• _Short exercise_
Rewrite all of the data below, swapping each "computer-use agent" for "desktop agent" and leaving everything else unchanged.

• _Record list_
•••••
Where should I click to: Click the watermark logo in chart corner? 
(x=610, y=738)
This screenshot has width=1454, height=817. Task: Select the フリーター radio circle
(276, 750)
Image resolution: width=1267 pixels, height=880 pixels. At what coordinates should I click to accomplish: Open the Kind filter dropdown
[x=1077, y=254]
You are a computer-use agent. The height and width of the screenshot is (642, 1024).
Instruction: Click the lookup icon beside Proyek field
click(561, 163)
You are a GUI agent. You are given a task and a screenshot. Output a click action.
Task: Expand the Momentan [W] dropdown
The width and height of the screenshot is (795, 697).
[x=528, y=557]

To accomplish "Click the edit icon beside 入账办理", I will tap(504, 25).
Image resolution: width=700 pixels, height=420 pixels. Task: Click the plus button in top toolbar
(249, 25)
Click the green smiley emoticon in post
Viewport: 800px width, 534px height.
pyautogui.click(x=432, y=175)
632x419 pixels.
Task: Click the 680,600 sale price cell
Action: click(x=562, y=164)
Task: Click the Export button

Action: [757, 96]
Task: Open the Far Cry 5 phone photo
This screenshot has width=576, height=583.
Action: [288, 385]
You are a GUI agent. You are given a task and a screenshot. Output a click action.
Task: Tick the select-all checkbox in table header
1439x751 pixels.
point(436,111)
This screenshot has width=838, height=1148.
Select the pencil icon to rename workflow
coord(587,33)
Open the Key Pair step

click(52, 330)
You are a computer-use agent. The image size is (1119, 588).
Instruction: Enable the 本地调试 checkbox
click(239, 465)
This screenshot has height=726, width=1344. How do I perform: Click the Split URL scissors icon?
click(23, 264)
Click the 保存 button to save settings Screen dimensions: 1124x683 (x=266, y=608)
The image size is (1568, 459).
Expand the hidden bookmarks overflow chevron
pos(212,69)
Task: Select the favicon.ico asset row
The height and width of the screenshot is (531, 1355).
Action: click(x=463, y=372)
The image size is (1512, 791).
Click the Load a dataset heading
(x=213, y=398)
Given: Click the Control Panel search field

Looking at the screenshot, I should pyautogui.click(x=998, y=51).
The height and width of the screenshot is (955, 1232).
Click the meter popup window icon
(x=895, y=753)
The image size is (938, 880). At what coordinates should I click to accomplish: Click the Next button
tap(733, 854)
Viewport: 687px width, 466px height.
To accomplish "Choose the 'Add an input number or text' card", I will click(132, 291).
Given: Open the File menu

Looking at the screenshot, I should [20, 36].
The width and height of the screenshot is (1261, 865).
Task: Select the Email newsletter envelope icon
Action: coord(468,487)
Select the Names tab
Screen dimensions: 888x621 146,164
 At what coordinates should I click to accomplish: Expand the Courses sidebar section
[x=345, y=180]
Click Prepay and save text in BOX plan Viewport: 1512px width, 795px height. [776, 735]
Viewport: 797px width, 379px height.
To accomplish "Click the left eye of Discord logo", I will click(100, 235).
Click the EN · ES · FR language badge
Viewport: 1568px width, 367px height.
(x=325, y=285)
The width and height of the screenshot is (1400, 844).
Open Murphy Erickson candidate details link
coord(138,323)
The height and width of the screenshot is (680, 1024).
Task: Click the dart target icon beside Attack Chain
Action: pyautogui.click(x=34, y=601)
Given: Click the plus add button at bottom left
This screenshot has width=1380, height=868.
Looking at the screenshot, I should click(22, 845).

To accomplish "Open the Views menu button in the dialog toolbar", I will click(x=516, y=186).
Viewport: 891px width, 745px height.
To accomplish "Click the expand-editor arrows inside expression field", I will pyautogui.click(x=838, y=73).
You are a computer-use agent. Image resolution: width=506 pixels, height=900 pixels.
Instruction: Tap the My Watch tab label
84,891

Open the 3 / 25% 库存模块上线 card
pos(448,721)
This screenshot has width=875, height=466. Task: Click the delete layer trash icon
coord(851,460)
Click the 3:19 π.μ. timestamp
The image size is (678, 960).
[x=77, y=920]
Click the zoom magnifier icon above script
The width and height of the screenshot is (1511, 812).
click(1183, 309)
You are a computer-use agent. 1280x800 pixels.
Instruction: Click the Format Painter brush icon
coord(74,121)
•••••
• _Response_
Where should I click to: Click the watermark logo in chart corner? 
(x=610, y=738)
This screenshot has width=1454, height=817. Task: Select the フリーター radio circle
(276, 750)
Image resolution: width=1267 pixels, height=880 pixels. At what coordinates should I click to accomplish: Open the Kind filter dropdown
[x=1077, y=254]
You are a desktop agent. The height and width of the screenshot is (642, 1024).
Instruction: Click the lookup icon beside Proyek field
click(561, 163)
You are a GUI agent. You are given a task and a screenshot. Output a click action.
Task: Expand the Momentan [W] dropdown
The width and height of the screenshot is (795, 697).
[x=528, y=557]

To accomplish "Click the edit icon beside 入账办理", I will tap(504, 25).
Image resolution: width=700 pixels, height=420 pixels. Task: Click the plus button in top toolbar
(249, 25)
Click the green smiley emoticon in post
Viewport: 800px width, 534px height.
pyautogui.click(x=432, y=175)
632x419 pixels.
Task: Click the 680,600 sale price cell
Action: click(x=562, y=164)
Task: Click the Export button

Action: [757, 96]
Task: Open the Far Cry 5 phone photo
This screenshot has width=576, height=583.
Action: [288, 385]
You are a GUI agent. You are given a task and a screenshot. Output a click action.
Task: Tick the select-all checkbox in table header
1439x751 pixels.
point(436,111)
This screenshot has width=838, height=1148.
Select the pencil icon to rename workflow
coord(587,33)
Open the Key Pair step

click(52, 330)
You are a desktop agent. The image size is (1119, 588).
Instruction: Enable the 本地调试 checkbox
click(239, 465)
This screenshot has height=726, width=1344. How do I perform: Click the Split URL scissors icon?
click(23, 264)
Click the 保存 button to save settings Screen dimensions: 1124x683 (x=266, y=608)
The image size is (1568, 459).
Expand the hidden bookmarks overflow chevron
pos(212,69)
Task: Select the favicon.ico asset row
The height and width of the screenshot is (531, 1355).
Action: click(x=463, y=372)
The image size is (1512, 791).
Click the Load a dataset heading
(x=213, y=398)
Given: Click the Control Panel search field

Looking at the screenshot, I should pyautogui.click(x=998, y=51).
The height and width of the screenshot is (955, 1232).
Click the meter popup window icon
(x=895, y=753)
The image size is (938, 880). At what coordinates should I click to accomplish: Click the Next button
tap(733, 854)
Viewport: 687px width, 466px height.
To accomplish "Choose the 'Add an input number or text' card", I will click(132, 291).
Given: Open the File menu

Looking at the screenshot, I should [20, 36].
The width and height of the screenshot is (1261, 865).
Task: Select the Email newsletter envelope icon
Action: coord(468,487)
Select the Names tab
Screen dimensions: 888x621 146,164
 At what coordinates should I click to accomplish: Expand the Courses sidebar section
[x=345, y=180]
Click Prepay and save text in BOX plan Viewport: 1512px width, 795px height. [776, 735]
Viewport: 797px width, 379px height.
To accomplish "Click the left eye of Discord logo", I will click(100, 235).
Click the EN · ES · FR language badge
Viewport: 1568px width, 367px height.
(x=325, y=285)
The width and height of the screenshot is (1400, 844).
Open Murphy Erickson candidate details link
coord(138,323)
The height and width of the screenshot is (680, 1024).
Task: Click the dart target icon beside Attack Chain
Action: pyautogui.click(x=34, y=601)
Given: Click the plus add button at bottom left
This screenshot has width=1380, height=868.
Looking at the screenshot, I should click(22, 845).

To accomplish "Open the Views menu button in the dialog toolbar", I will click(x=516, y=186).
Viewport: 891px width, 745px height.
To accomplish "Click the expand-editor arrows inside expression field", I will pyautogui.click(x=838, y=73).
You are a desktop agent. Image resolution: width=506 pixels, height=900 pixels.
Instruction: Tap the My Watch tab label
84,891

Open the 3 / 25% 库存模块上线 card
pos(448,721)
This screenshot has width=875, height=466. Task: Click the delete layer trash icon
coord(851,460)
Click the 3:19 π.μ. timestamp
The image size is (678, 960).
[x=77, y=920]
Click the zoom magnifier icon above script
The width and height of the screenshot is (1511, 812).
click(1183, 309)
You are a desktop agent. 1280x800 pixels.
Instruction: Click the Format Painter brush icon
coord(74,121)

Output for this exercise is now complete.